Despite early success in wheat, it became clear that crop diversity was needed. Ohio seed potatoes began to be grown in considerable numbers around Barnesville about 1908.

So much so, that the potato crop did become and continues to be very important to the city of Barnesville. It was at a special meeting on the 17th of June, 1938, a group of local citizens decided to honor the potato by having a celebration, the forerunner of today’s Potato Days Festival which attracts over 21,000 people from around the country.

While growing, Barnesville grappled with the problems that every other town, whatever its size, faced in the late nineteenth century: sanitation, transportation, water, lighting, safety and the need for culture. In 1900 a steam heating plant was built and in 1901 Barnesville became the first community in Minnesota to operate a municipal telephone system. Today the Barnesville Municipal Telephone Company is still operating as only one of two municipal phone companies in the state. As early as 1904 Barnesville had its own physician, community medical service continues today with the Barnesville Area Clinic.

Education in Barnesville began in 1870 with a private school. The first public school building was eventually purchased by the Assumption Church and a second was built in 1891. In May 1895 a high school department was established, and in 1899 it was decided by the school board to build another high school building. In 1914, this structure was torn down and a new high school building was erected. Today the citizens of Barnesville continue to support education by approving referendums that have resulted in a new addition to the high school and improvements to the elementary school.

Entertainment in early Barnesville came from a variety of sources much as today. Sports were very popular. The performance of a town’s sports teams was a topic of great public concern and taken very seriously. In 1886, entertainment was boosted by a roller rink, and ten years later by a bowling alley beneath the Catlin Bros. drugstore. On a more refined note, the Opera House was built in 1891. It was always featuring music, comedy or drama.

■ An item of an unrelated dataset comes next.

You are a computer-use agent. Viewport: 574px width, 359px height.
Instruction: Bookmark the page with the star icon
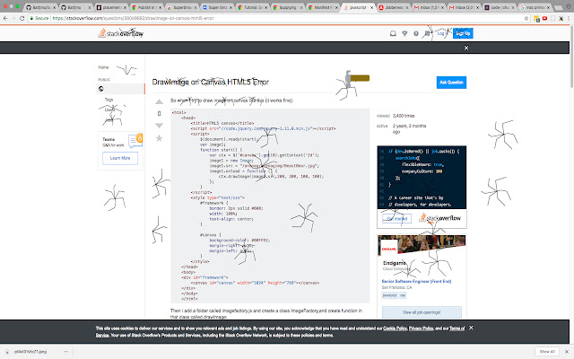coord(526,18)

Barnesville also had a movie theater up until the late 1970’s.

The Clay County Fair first came to Barnesville in 1914, when a group of Barnesville men formed the Clay Country Fair and Agricultural Association. The first fair was held November 23-25, 1914 in downtown Barnesville. Over the years the fair has added many attractions, one of the most popular being the Demolition Derby which was started in 1968.

Barnesville has come through many eras with its great resources and adaptability. Over the past decade Barnesville has positioned itself as a bedroom community for the Fargo-Moorhead metropolitan area. Many local businesses continue to provide a wide variety of goods and services to the residents. Agriculture remains as a major part of the local economy. Today, Barnesville, with a population of over 2,600 continues with many great traditions, but also looks to the future for all the possibilities to come.